Voltaire, qui n’était pas un Père de l’Église, disait : « Dieu a créé l’être humain à son image et l’être humain le lui a bien rendu ». À voir cette controverse entre Jésus et les scribes et les pharisiens, nous pouvons bien nous demander quelle est leur image de Dieu. S’attacher aux détails tout en négligeant l’essentiel. Non pas que les détails ne soient pas importants. Mais un attachement inconsidéré peut manifester une faille importante. Qu’est donc ce Dieu à qui il faut obéir ainsi ? Un Dieu tatillon, tracassier, pinailleur ? Un Dieu qui a à l’œil l’être humain, le surveille, l’épie ? Qui donc est ce Dieu qui accepte de n’être honoré que des lèvres ? Jésus leur dit clairement : « vous vous trompez de Dieu ». Ce n’est pas son Dieu. Il n’est pas ce Dieu rapetissé, ratatiné que nous présente le livre de la Genèse. Dieu est tout autre !

Il est grand. Il est puissant certes, mais la profusion de sa création montre qui il est : un être généreux, un être bon, un être qui fait confiance. Il est le Dieu de la vie : un don fourmillant, foisonnant en faisant apparaître une multiplicité d’espèces différentes. Tous, y compris l’être humain, sont gratifiés par Dieu d’une bénédiction qui les invite à fructifier et à se multiplier pour emplir les espaces qui leur sont propres. Quand Dieu donne la vie, il le fait avec prodigalité, avec générosité laissant un espace pour que la vie s’épanouisse sans qu’il ait à intervenir directement. Et il s’en réjouit. Il n’est pas que le Dieu qui déploie sa puissance pour ordonner, transformer, produire, mais pour se réjouir ! Et Dieu vit que cela était bon.

Est-ce le Dieu des interlocuteurs de Jésus ?

Finalement, Dieu crée l’être humain. Vous avez remarqué les mots image et ressemblance. Leurs sens ne sont pas identiques. Dieu, en créant l’humanité, a fait sa part. Lui seul peut créer. Mais une fois l’être humain debout, tout n’est pas encore ‘fait’. Tout n’est pas encore accompli. Que reste-t-il à faire ? Que l’image devienne ressemblance en devenant un homme et une femme véritables. J’ai lu une interprétation intéressante du ‘Faisons l’homme à notre image’. Selon cette dernière, Dieu ne se parlerait pas à lui-même, mais s’adresserait à l’être humain lui-même que sa parole est en train de créer et, par-là, à nous les auditeurs, pour que nous coopérions à notre achèvement.

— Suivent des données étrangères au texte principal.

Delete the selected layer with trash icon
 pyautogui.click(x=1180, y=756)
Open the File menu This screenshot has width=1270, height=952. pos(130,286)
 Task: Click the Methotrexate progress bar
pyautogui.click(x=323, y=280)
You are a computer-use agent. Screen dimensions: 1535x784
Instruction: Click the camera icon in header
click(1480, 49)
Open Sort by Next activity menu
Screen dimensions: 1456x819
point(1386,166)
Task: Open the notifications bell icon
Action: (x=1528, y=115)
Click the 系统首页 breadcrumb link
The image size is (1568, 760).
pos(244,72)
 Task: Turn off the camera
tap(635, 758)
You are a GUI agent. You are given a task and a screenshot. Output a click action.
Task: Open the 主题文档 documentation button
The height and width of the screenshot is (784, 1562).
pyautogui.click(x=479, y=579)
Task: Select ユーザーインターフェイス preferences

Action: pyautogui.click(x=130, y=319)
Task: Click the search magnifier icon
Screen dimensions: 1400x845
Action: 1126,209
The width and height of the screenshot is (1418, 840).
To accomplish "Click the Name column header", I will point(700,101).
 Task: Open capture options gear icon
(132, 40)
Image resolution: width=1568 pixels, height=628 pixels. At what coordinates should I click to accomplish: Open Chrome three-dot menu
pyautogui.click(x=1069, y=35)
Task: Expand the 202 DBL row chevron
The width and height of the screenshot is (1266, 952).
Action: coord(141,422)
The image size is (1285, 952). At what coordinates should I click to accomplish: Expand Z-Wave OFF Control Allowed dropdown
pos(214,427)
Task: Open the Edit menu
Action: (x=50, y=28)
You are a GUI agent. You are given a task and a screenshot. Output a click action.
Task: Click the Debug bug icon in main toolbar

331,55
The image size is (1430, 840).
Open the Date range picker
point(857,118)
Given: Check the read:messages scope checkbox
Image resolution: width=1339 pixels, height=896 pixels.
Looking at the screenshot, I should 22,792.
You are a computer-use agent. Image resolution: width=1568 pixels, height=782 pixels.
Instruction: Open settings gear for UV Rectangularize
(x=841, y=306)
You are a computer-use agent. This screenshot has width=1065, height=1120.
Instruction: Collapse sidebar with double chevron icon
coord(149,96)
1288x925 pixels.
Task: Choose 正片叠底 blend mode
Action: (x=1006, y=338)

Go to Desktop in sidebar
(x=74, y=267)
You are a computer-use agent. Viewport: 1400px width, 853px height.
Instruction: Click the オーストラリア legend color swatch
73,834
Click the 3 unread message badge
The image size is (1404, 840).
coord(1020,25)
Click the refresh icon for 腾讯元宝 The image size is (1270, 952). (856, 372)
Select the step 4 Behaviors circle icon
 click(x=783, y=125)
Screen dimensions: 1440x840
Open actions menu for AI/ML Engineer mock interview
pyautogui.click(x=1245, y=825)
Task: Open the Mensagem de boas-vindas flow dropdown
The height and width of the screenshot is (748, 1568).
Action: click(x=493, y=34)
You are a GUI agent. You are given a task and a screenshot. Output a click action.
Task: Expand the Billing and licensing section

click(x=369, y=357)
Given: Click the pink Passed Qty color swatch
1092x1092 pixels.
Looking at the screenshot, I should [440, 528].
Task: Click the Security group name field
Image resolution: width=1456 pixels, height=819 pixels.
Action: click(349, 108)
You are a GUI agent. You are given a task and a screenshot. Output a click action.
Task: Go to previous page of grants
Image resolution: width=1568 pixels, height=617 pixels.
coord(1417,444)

Est-ce le Dieu des interlocuteurs de Jésus ?

Finalement, Dieu prend congé le septième jour. Il se reposa, nous dit le texte, de toute l’œuvre de création qu’il avait faite. Pourtant, selon la traduction littérale, il faudrait lire : « Et il se reposa de toute l’œuvre qu’il avait créée pour faire » (2,3b). « L’œuvre qu’il avait créée pour faire » : expression étrange. Cela ne signifie-t-il pas que lorsque Dieu a achevé « toute son œuvre » en se retirant, tout n’est pas fait ? Paradoxe d’un Dieu qui peut tout, mais prend le risque de laisser des points de suspension, laissant de la place à l’autre et en particulier à l’être humain pour qu’il continue son œuvre.

« Vous annulez la parole Dieu par la tradition que vous transmettez ».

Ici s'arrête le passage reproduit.